Wednesday, December 17, 2008

Informed v intuitive decision making

I've just returned to Toronto from a mini road trip to Ottawa and Vancouver.

As always I met loads of interesting people, particularly during the two workshops I held in both cities.

What fascinates (interpret frustrates) me of late are comments like this...

"We are cutting back our donor development budget at the moment because of the recession..."

"We are not investing in XYZ because we anticipate a downturn next year..."

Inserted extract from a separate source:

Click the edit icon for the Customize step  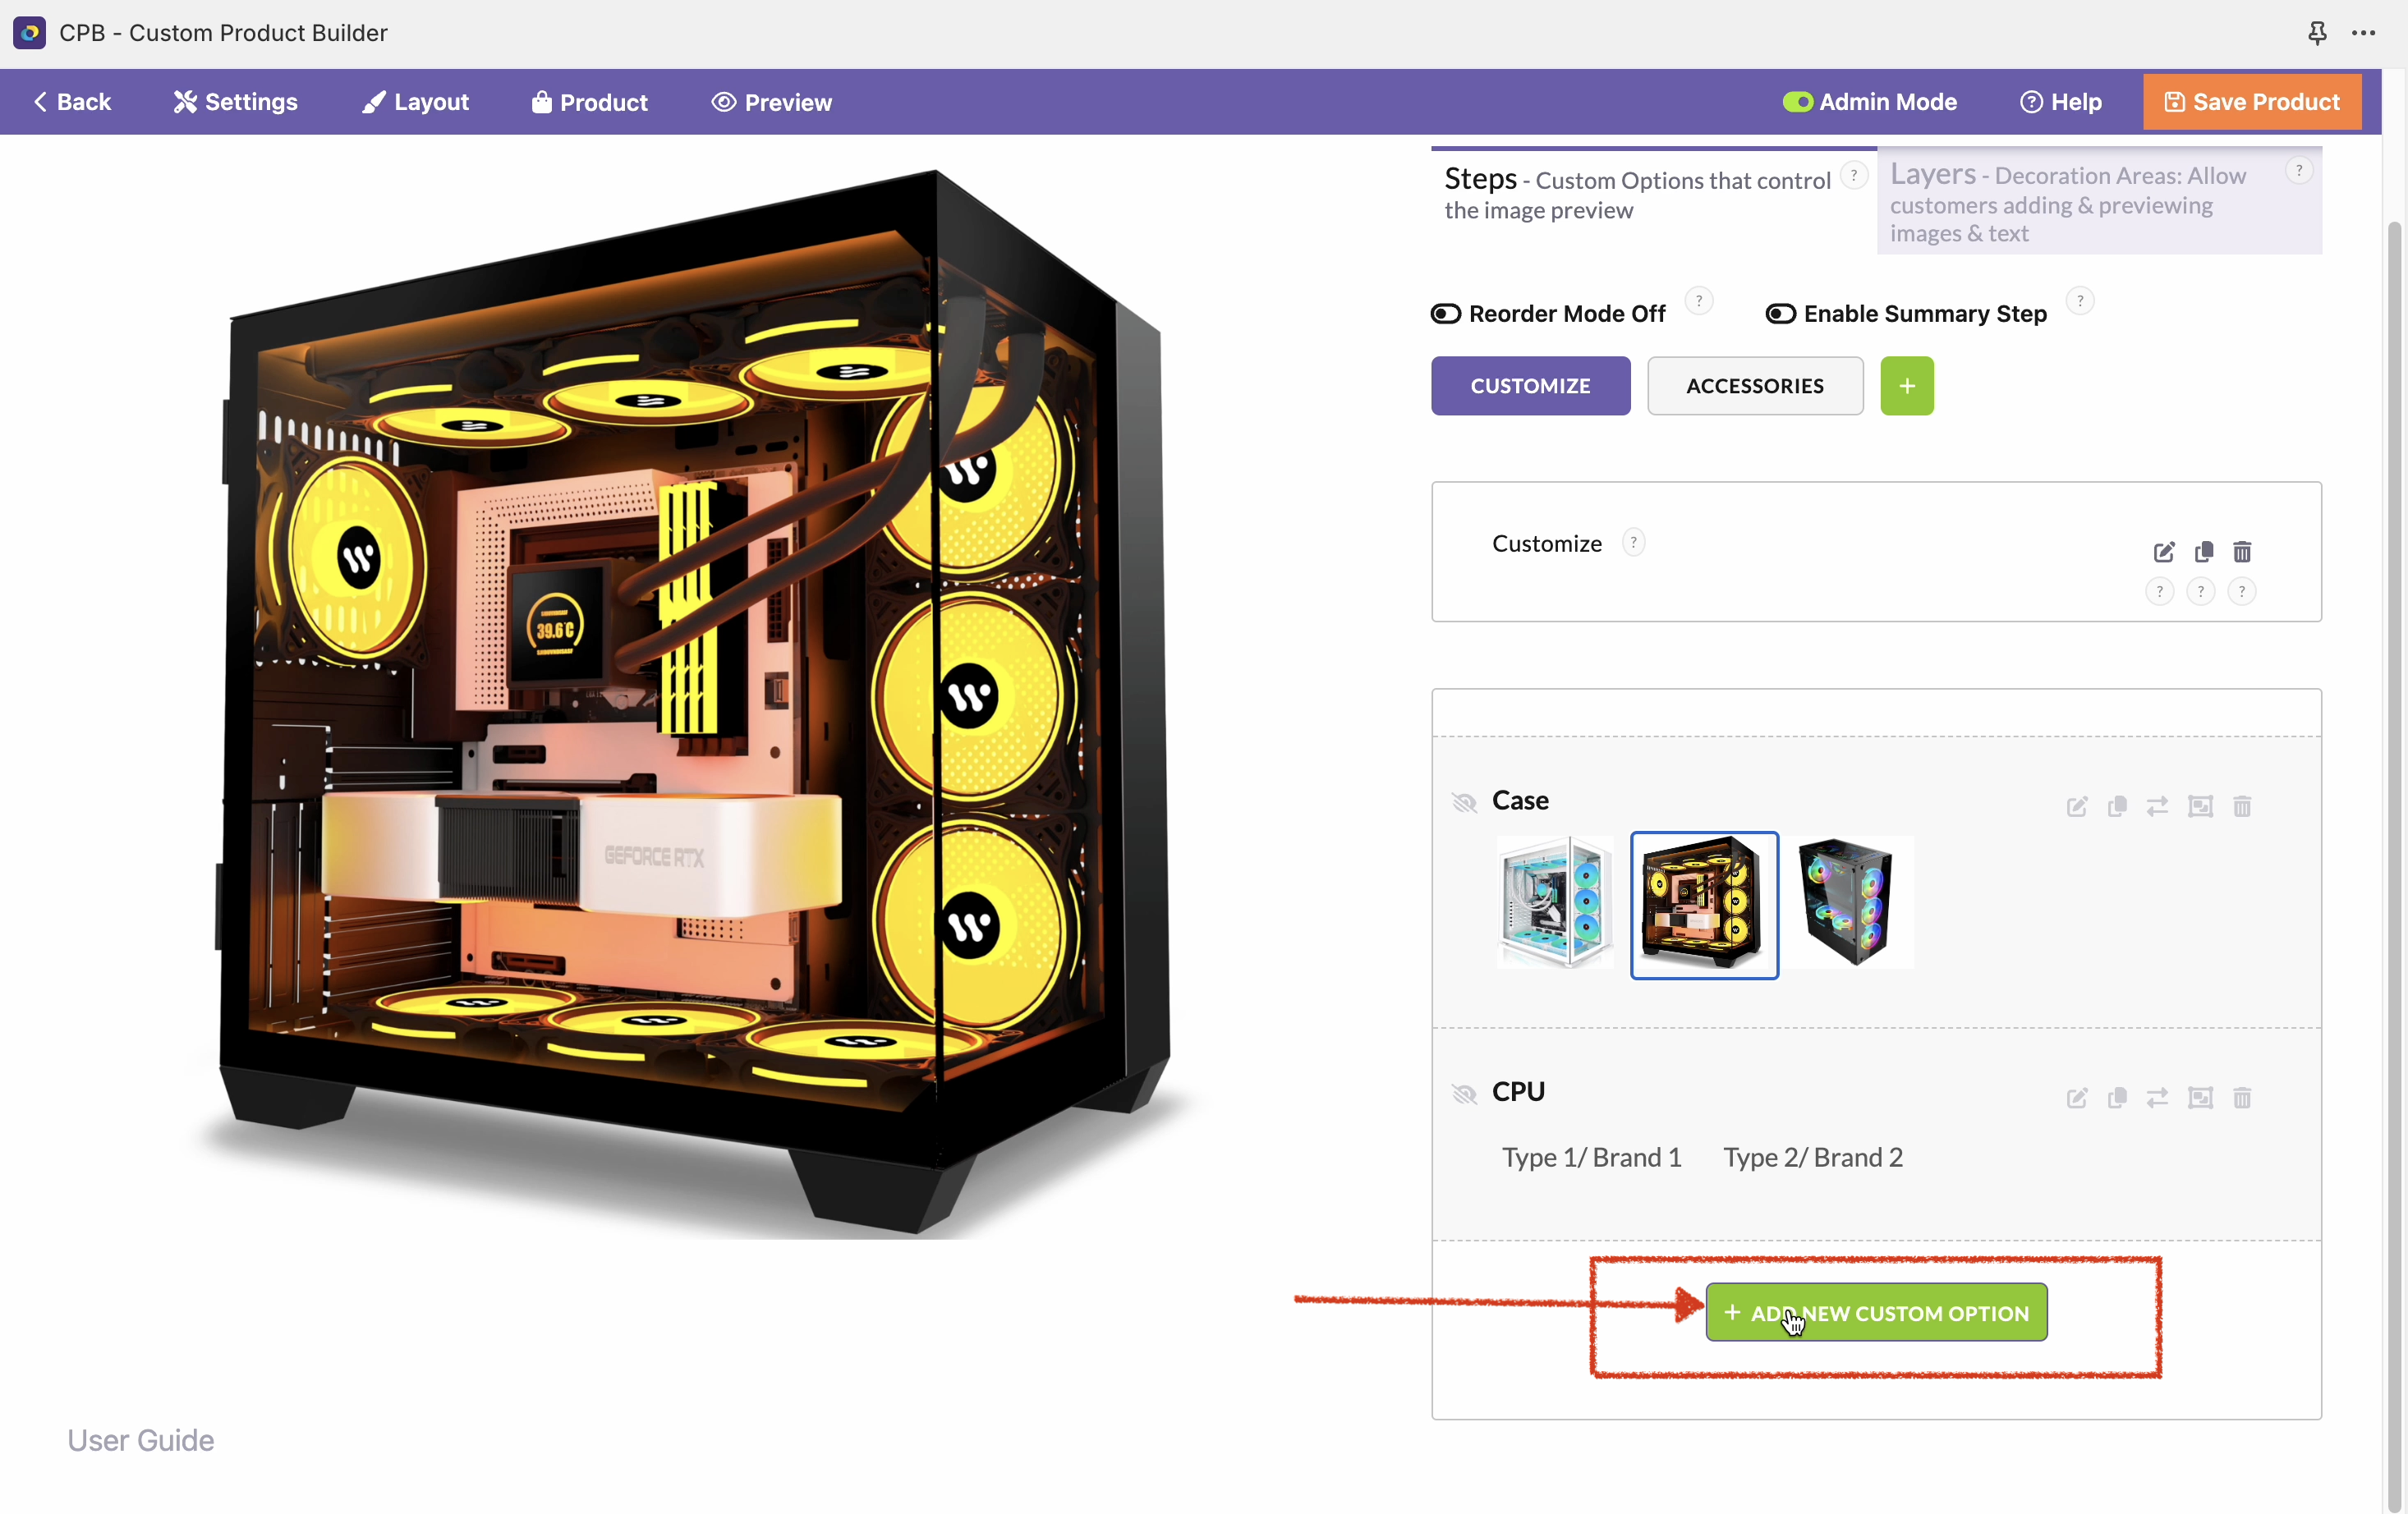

"We are not allowed to attend that conference as our training budget has been cut..."

Why do they frustrate me?

Because most of these comments are prefaced by one of either two things:

1 An admission that to date fundraising income (from individuals) has not been affected by the global downturn - in fact most org's I speak to are tracking on par with the same time last year or even seeing an increase

2 They just don't know (I.e. havent looked at data/evidence/facts) and are therefore basing these decisions on intuition/gut feeling/emotion

Now in some instances there are likely very sound reasons for some of the comments I have listed above, but having spoken to (literally) hundreds of fundraisers, board members and Executive Directors over the past few months, most of these decisions have been made without being armed with the right data.

And I am not just talking about data from industry bodies, economists, sites such as the Recession Watch blog - I'm talking about looking at your own data. In fact I blogged about this very topic a few months back on Professional Fundraising's blog series.

So the message for the day: arm yourself with real data before making what could be recession suicide.

Now is not the time for panic and rash decision making, but sensible, pragmatic and supporter focused fundraising.